The file also included Mr. Biden’s transcript from his days as an undergraduate at the University of Delaware. In his first three semesters, his grades were C’s or D’s, with three exceptions: two A’s in physical education courses, a B in a course on “Great English Writers” and an F in R.O.T.C. The grades improved somewhat later but were never exceptional.

As for the issue of borrowing speeches, Mr. Biden was insistent that he had done nothing wrong. He said it was “ludicrous” to expect a politician to attribute all the quotations of others, and he cited two examples to support his argument.

One was from one of his adversaries for the Democratic nomination, the Rev. Jesse Jackson, whom Mr. Biden described as “a friend.” Mr. Jackson, Mr. Biden said, has used the same part of a speech by Hubert H. Humphrey that Mr. Biden has been accused of improperly appropriating, and Mr. Jackson has called him to say so.

Robert F. Kennedy, another of those whose speeches have been echoed by Mr. Biden, also used passages without attribution, the Senator said.

Mr. Biden appealed to voters to accept him as “a middle-class guy” who makes mistakes but tells the truth. Of his campaign chances, he said: “It’ll all be dependent on the American people looking at me. They’re going to look at me and say, ‘Is Joe Biden being honest with me, or is Joe Biden not being honest with me?’

”I’m being honest,” Mr. Biden said firmly.

… In addition, Mr. Biden said that in his talks invoking that speech, by Neil Kinnock, the Labor Party leader, he had miscast some of his own forebears, painting them as having rather more humble origins than they in fact did. For example, borrowing Mr. Kinnock’s sentiments, Mr. Biden had said he was “the first in his family ever to go to university.” In fact, Mr. Biden said today, “there are Finnegans, my mother’s family, that went to college.”

Mr. Biden also appeared to signal a shift in the way he is casting himself politically, toward an image as a leader of the ordinary middle class rather than as a civil rights and antiwar firebrand.

”During the 60’s, I was, in fact, very concerned about the civil rights movement,” he said. But at another point he said, “I was not an activist,” adding:

”I worked at an all-black swimming pool in the east side of Wilmington, Del. I was involved in what they were thinking, what they were feeling. But I was not out marching. I was not down in not out marching. I was not down in Selma. I was not anywhere else. I was a suburbanite kid who got a dose of exposure to what was happening to black Americans.”

In an address to the New Jersey Democratic State Convention on Sept. 13, 1983, Mr. Biden appeared to suggest that he had been deeply involved in civil rights battles.
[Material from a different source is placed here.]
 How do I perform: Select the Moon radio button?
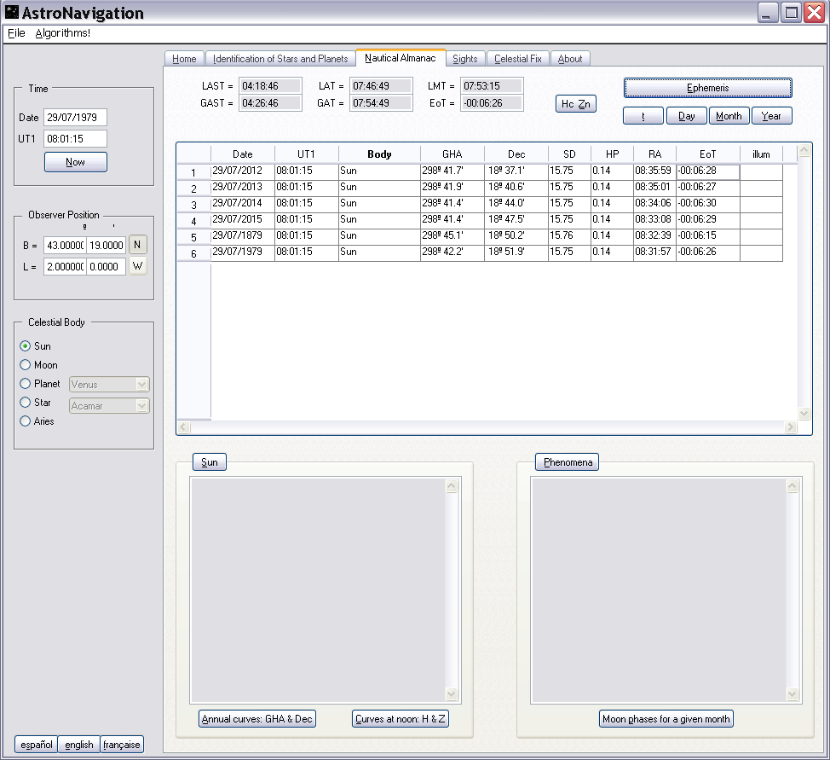coord(26,365)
”When I was 17, I participated in sit-ins to desegregate restaurants and movie houses,” he declared then. “And my stomach turned upon hearing the voices of Faubus and Wallace. My soul raged on seeing Bull Connor and his dogs.”
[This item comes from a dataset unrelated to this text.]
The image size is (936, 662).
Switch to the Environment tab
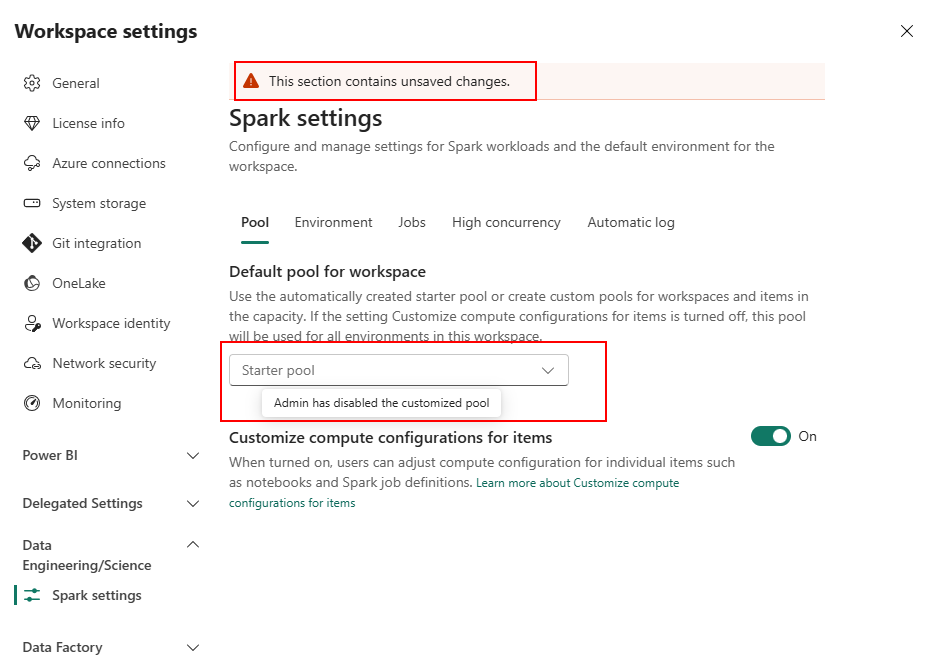[333, 222]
Asked about the apparent inconsistency, Larry Rasky, the Senator’s press secretary, said that as a youth in Wilmington, Mr. Biden “did participate in action to desegregate one restaurant and one movie theater.”

Near the end of his news conference, Mr. Biden issued a dramatic defense of the man he considers himself to be. He offered a kind of rebuttal to reporters who have insistently asked how, having once cast himself as the candidate of a “new generation” who spoke often of the civil rights and antiwar movements, he could have done so with little record of participation in either movement as a young man. He called the queries “bizarre.”

”When I was at Syracuse,” he said, “I was married, I was in law school, I wore sports coats. You’re looking at a middle-class guy. I am who I am. I’m not big on flak jackets and tie-dyed shirts. You know, that’s not me.”